ACTION ITEM: When you reach the line containing "Given: Click the Previous button" in the entries below, start writing out each line exactly, and stop after the line containing "Task: Select the".

DATASET RECORDS:
Content starts

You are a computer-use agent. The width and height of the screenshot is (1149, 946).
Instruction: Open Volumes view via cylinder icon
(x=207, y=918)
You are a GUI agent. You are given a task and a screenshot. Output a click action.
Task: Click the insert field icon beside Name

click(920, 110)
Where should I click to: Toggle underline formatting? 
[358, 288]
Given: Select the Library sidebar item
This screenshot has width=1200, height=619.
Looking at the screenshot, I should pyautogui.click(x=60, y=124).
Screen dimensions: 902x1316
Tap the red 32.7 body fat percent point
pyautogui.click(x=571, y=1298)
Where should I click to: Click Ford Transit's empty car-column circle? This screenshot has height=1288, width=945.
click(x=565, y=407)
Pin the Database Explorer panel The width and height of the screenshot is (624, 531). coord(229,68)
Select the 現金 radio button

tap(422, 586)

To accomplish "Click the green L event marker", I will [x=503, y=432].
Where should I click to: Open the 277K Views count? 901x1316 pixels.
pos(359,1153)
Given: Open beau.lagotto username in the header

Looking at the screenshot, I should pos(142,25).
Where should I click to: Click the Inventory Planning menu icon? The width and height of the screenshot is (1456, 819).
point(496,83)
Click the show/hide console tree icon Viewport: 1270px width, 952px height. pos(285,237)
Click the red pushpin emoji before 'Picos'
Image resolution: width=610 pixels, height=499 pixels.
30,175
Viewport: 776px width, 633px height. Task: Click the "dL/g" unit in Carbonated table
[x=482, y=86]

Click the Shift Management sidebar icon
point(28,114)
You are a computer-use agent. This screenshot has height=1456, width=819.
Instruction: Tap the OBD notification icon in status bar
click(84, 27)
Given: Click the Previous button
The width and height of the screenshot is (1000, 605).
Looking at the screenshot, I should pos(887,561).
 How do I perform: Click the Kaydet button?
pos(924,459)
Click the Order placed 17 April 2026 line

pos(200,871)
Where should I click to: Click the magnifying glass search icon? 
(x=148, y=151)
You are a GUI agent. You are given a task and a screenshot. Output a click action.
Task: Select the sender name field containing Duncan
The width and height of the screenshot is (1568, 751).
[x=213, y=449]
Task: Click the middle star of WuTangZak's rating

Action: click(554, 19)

Content ends

SOLUTION TO THIS EXERCISE:
Given: Click the Previous button
The width and height of the screenshot is (1000, 605).
Looking at the screenshot, I should pos(887,561).
 How do I perform: Click the Kaydet button?
pos(924,459)
Click the Order placed 17 April 2026 line

pos(200,871)
Where should I click to: Click the magnifying glass search icon? 
(x=148, y=151)
You are a GUI agent. You are given a task and a screenshot. Output a click action.
Task: Select the sender name field containing Duncan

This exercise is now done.